> _TASK INPUT_

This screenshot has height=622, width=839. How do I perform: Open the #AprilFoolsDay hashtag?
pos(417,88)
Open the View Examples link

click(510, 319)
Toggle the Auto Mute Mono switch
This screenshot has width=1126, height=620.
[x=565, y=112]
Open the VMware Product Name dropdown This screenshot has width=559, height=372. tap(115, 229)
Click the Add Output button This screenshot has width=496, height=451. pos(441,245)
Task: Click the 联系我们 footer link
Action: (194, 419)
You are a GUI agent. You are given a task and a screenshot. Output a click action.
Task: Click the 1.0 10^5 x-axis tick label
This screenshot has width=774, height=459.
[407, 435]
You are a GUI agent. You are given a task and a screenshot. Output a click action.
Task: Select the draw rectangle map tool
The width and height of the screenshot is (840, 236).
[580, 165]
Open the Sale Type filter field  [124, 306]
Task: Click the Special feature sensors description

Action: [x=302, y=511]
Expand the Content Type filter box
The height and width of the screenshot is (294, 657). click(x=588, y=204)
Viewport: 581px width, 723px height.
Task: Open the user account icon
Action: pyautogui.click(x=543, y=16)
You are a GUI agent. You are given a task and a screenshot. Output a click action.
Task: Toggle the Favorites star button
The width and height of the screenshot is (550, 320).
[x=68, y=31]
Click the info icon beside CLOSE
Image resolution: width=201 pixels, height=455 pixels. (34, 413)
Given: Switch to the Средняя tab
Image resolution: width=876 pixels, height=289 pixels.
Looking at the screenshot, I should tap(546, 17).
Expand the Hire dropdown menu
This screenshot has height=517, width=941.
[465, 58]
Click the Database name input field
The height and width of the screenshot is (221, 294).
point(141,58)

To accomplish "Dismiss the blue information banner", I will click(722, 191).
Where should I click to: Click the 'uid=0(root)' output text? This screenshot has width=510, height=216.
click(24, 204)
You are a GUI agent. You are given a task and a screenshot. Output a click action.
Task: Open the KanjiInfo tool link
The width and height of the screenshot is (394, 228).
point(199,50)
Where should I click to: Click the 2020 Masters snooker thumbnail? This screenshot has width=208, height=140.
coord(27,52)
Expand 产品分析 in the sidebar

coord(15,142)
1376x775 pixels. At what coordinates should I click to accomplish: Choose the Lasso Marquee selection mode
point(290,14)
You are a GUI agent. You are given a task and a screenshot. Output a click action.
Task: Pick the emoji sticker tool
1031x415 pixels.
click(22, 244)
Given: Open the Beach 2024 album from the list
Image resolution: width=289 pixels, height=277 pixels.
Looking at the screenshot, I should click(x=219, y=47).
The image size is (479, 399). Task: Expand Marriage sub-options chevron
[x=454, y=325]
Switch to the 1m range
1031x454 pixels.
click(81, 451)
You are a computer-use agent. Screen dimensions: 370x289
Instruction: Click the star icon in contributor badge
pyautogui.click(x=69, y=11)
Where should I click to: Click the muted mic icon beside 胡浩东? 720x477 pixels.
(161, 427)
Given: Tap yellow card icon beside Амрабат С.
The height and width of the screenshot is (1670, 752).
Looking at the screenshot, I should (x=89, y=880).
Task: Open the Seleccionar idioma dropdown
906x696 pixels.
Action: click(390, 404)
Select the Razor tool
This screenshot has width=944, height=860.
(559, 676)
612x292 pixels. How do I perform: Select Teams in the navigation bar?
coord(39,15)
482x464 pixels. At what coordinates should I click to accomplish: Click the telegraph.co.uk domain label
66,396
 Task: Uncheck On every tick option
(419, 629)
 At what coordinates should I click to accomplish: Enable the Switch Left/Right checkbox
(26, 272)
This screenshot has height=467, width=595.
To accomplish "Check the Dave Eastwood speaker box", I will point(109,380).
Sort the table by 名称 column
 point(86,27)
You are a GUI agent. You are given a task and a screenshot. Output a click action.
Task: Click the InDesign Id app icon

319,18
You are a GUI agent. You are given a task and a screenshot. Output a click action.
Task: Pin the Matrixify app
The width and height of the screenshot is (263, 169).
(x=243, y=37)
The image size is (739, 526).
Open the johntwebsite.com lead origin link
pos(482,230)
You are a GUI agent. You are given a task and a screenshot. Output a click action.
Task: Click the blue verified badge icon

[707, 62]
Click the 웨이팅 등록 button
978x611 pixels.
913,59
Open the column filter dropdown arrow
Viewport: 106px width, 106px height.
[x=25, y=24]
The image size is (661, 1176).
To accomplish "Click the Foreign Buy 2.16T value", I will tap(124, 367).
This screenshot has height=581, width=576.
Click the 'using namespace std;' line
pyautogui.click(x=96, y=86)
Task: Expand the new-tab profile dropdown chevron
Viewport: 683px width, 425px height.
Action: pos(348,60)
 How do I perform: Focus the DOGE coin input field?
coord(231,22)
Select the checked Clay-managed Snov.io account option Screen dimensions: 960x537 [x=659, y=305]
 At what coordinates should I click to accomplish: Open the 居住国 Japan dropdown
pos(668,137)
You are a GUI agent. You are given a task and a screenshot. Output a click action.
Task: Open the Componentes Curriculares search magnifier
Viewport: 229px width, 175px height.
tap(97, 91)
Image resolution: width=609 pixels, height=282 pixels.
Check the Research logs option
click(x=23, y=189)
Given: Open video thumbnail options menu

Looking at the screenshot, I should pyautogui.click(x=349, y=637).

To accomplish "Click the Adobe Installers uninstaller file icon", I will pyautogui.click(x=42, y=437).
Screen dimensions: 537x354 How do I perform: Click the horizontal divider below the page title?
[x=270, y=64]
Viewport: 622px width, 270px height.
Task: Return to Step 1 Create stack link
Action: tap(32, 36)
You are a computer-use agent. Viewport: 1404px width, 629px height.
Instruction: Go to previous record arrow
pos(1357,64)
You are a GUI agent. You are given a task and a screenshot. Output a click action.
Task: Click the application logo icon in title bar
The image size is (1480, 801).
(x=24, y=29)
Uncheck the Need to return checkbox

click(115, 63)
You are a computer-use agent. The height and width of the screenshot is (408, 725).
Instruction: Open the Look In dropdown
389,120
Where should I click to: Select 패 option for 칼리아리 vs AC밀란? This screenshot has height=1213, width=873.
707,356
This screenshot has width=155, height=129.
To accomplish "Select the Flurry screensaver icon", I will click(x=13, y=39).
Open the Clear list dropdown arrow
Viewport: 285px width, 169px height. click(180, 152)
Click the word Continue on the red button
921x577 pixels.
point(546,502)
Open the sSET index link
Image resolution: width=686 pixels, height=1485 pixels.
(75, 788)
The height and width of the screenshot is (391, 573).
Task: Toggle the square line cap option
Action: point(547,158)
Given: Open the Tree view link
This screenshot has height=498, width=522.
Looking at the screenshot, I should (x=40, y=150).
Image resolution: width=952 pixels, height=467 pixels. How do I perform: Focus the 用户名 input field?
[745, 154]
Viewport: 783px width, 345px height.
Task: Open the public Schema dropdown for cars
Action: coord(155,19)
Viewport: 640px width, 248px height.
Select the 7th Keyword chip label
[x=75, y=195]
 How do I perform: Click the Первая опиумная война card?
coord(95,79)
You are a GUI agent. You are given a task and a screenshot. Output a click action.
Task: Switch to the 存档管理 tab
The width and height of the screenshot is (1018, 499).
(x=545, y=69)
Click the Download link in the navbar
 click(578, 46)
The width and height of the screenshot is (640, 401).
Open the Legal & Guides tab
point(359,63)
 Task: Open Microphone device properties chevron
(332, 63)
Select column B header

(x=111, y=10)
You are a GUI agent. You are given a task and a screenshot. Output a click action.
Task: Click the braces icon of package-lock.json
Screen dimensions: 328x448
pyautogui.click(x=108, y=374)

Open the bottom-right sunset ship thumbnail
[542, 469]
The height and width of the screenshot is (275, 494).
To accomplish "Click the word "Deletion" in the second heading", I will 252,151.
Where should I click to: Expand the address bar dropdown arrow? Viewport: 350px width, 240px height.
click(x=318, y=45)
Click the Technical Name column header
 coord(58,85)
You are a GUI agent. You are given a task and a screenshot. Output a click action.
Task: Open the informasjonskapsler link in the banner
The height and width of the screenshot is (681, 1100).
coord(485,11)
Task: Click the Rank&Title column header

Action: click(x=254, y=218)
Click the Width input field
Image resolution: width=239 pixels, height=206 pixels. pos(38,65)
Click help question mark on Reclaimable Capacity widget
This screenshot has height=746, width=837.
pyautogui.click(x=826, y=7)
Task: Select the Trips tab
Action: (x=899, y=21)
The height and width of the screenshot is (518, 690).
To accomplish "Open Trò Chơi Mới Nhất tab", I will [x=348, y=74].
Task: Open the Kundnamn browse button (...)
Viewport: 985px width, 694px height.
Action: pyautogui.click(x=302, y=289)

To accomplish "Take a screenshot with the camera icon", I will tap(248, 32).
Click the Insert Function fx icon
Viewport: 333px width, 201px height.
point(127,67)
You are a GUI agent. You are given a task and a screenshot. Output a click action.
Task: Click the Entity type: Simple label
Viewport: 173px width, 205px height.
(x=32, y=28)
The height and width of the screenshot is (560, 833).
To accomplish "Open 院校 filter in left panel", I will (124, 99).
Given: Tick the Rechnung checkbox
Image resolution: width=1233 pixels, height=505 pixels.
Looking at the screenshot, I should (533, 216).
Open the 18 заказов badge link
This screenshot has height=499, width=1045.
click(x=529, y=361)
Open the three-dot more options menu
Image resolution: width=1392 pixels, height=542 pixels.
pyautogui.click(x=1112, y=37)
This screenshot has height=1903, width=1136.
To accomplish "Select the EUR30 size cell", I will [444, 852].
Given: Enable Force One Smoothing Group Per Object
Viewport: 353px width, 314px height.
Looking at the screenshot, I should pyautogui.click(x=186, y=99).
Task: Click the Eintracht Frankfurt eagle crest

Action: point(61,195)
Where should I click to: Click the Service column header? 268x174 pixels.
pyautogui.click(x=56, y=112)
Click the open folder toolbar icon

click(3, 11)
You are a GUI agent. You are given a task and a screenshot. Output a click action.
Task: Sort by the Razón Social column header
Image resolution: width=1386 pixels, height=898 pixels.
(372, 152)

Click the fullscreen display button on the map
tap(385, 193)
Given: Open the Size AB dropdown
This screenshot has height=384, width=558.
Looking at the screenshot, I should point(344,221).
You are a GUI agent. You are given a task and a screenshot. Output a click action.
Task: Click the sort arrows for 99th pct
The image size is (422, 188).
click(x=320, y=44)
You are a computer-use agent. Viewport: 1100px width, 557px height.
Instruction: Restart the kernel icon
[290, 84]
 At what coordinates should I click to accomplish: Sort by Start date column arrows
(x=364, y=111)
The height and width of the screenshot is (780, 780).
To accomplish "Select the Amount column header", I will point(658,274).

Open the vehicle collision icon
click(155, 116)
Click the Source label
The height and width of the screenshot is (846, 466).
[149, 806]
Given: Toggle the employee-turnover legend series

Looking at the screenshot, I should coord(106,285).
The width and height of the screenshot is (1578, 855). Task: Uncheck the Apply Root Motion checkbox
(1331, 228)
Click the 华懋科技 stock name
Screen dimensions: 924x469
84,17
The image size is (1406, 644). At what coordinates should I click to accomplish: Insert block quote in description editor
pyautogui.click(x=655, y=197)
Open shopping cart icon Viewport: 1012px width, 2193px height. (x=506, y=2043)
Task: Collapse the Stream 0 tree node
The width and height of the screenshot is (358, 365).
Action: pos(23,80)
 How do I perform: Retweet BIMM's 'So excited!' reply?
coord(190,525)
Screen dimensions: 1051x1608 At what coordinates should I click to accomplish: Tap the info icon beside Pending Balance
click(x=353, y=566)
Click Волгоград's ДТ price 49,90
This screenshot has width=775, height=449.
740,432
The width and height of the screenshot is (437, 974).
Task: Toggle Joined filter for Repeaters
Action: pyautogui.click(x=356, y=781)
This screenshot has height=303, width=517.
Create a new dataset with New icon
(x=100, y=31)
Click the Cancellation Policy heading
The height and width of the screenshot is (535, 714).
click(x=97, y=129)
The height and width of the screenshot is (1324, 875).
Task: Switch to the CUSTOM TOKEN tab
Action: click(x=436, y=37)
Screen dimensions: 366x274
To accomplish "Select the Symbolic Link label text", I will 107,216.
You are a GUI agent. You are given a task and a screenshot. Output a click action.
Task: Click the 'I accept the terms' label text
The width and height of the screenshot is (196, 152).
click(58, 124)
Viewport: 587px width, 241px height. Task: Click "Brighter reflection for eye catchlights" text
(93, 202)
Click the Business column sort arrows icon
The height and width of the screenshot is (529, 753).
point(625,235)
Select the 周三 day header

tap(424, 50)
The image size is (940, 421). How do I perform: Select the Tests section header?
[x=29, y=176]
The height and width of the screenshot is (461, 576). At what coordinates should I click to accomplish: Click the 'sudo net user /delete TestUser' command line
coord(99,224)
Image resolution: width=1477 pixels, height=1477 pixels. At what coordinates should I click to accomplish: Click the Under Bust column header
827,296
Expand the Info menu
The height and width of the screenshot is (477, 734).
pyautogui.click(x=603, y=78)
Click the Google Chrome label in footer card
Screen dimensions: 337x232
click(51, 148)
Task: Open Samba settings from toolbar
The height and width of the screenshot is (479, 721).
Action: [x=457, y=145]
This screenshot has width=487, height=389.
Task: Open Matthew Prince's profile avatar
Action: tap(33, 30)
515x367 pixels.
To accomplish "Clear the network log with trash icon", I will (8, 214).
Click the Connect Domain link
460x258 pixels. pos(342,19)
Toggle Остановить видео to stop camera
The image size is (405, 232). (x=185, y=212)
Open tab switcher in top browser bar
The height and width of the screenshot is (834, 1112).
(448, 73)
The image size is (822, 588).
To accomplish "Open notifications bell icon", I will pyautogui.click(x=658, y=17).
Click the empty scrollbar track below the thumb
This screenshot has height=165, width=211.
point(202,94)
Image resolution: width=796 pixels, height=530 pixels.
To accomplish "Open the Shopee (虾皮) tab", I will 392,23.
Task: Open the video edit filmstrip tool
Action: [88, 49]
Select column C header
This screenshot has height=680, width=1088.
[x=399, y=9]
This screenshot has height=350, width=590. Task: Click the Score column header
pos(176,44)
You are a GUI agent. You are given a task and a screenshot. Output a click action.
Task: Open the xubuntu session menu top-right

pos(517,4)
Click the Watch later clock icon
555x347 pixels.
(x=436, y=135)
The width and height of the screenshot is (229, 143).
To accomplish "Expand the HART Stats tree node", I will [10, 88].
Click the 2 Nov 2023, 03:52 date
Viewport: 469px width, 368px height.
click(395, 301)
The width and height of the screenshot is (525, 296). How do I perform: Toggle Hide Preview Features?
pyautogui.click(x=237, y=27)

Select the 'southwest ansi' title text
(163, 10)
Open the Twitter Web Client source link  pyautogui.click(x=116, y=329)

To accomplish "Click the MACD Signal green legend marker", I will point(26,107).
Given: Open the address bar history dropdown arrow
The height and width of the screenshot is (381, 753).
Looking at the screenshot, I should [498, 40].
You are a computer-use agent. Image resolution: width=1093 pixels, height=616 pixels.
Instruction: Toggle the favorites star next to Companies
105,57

> _TASK REQUIREMENTS_
Go through the listing above, and whenever a line holds the word "node", copy it.

> _RESULT OF THE EXERCISE_
Task: Collapse the Stream 0 tree node
To accomplish "Expand the HART Stats tree node", I will [10, 88].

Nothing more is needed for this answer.